Грэйн подслеповато прищурилась, пытаясь разглядеть за плотной серой пеленой тумана хоть что-то, подходящее под описание. Но бурое впрозелень пространство приграничных болот оживляли только кустики высокой жесткой травы да чахлые скелетоподобные деревца.
– Туда смотри, – буркнул второй контрабандист и, бесцеремонно ухватив ее за рукав, развернул на полкорпуса влево. – Видишь?
Ролфийка отстранилась, поморщившись от фамильярности, и наконец-то разглядела обещанный островок и «сторожку» – темный силуэт приземистого строения с наклонной крышей.
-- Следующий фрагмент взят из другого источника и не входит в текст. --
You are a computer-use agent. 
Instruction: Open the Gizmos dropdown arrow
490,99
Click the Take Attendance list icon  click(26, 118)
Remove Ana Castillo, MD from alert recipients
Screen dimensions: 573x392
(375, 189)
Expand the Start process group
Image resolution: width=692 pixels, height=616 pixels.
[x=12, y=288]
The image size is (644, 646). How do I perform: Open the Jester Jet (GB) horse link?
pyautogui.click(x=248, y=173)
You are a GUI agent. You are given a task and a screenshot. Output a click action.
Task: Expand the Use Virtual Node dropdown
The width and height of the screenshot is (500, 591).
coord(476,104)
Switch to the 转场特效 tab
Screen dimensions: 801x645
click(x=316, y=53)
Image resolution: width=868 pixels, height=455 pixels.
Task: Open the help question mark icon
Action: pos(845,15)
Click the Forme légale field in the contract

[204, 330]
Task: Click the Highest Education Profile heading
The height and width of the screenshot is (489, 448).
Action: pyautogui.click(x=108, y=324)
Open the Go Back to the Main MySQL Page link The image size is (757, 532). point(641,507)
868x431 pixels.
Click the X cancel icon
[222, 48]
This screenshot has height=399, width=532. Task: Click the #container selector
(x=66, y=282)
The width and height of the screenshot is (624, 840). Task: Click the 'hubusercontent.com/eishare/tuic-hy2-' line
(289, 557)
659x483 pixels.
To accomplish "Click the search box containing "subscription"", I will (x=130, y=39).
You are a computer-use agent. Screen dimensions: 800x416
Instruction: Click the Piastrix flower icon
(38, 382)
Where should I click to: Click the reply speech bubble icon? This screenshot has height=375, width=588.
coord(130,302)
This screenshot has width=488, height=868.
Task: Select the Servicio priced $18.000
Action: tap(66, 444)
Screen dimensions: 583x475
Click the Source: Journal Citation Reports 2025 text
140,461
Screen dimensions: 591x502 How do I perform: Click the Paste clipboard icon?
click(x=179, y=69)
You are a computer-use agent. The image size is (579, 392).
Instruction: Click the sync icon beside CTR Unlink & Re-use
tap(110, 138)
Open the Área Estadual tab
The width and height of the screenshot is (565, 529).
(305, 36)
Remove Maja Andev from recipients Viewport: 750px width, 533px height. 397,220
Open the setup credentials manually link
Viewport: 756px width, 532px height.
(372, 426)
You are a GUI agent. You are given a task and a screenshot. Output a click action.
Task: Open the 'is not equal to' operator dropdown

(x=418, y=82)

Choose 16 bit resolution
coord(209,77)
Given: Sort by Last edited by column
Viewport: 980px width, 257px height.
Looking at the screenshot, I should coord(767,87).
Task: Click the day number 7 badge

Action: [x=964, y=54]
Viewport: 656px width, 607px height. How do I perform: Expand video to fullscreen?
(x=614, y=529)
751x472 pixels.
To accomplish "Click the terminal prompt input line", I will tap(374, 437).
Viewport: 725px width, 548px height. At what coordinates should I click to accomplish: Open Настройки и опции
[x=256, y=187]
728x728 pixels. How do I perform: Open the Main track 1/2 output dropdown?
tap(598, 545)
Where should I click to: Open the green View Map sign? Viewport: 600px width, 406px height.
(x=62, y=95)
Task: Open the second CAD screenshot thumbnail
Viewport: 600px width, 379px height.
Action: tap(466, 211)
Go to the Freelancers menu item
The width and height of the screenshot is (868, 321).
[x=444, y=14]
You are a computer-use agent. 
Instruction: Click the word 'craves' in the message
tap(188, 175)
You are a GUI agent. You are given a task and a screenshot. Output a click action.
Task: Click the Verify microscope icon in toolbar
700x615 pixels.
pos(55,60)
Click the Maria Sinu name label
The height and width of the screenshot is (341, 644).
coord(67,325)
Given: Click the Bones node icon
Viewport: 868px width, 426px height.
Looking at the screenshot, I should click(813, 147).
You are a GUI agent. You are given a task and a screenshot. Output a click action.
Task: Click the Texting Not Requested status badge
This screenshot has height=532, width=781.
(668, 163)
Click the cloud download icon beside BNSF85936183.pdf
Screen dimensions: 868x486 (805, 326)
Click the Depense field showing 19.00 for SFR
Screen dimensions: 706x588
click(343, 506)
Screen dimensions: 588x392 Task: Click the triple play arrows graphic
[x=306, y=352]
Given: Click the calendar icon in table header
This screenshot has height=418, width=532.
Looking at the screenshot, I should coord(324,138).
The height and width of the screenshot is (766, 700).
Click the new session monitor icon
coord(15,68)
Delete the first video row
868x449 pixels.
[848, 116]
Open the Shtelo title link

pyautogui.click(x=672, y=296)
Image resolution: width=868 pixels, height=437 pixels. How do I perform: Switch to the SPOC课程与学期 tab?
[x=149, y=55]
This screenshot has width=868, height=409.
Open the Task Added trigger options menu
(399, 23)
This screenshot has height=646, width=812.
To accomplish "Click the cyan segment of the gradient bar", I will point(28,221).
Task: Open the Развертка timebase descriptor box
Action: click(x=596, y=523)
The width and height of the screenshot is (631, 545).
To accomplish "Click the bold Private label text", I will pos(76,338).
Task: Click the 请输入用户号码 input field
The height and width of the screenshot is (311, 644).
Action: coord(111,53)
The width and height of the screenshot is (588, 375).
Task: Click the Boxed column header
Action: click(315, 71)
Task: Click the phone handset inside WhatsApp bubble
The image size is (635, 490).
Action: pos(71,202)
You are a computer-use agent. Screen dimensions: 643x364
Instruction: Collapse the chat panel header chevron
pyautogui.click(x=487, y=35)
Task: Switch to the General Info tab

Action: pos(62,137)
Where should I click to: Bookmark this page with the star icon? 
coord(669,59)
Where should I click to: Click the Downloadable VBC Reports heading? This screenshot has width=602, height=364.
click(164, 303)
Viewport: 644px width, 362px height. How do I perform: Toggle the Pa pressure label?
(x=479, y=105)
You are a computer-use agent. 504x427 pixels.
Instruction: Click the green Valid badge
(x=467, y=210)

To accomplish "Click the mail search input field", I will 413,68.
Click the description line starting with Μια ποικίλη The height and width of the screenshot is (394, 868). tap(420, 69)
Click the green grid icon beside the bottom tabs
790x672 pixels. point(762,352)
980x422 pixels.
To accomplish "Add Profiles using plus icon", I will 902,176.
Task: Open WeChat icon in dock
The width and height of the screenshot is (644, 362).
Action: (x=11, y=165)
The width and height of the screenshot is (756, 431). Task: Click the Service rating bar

– Самое время, – хмыкнула она, тяжело опершись на слегу. Выносливость выносливостью, но болото имеет неприятное свойство очень быстро выпивать человеческие силы, одним видом своим возбуждая уныние и безнадежность, а удушающие запахи и зловещие звуки эти ощущения только усиливают. Не то чтобы эрна Кэдвен так уж сильно поддалась болотным чарам – ролфийская прямолинейность и «толстокожесть» оставляла очень мало шансов всяческой мистике, однако извилистые тайные пути через бескрайние трясины утомят кого угодно. Особенно если спутники особенной бодростью тоже не радуют. А они отнюдь не радовали, ни бодростью, ни прочими достоинствами. Касательно проводников, к примеру, Грэйн вообще пребывала в сомнениях. С одной стороны, ничего плохого ни ей, ни Удазу контрабандисты не сделали и угрожать ролфийским агентам ничем не могли, но с другой… Оставлять за спиной таких свидетелей вообще-то не слишком разумно. Сосредоточенно переставляя ноги след в след за бородачом и периодически кидая быстрые взгляды на замыкавшего группу усача, эрна Кэдвен прикидывала возможные последствия их вероятной болтливости и пока что не могла решить окончательно, убрать ей проводников после пересечения границы или же позволить им уйти. Впрочем, одно ролфийка знала точно – ждать, пока на нее саму нападут, она не станет и при малейшем подозрении на предательство ударит первой.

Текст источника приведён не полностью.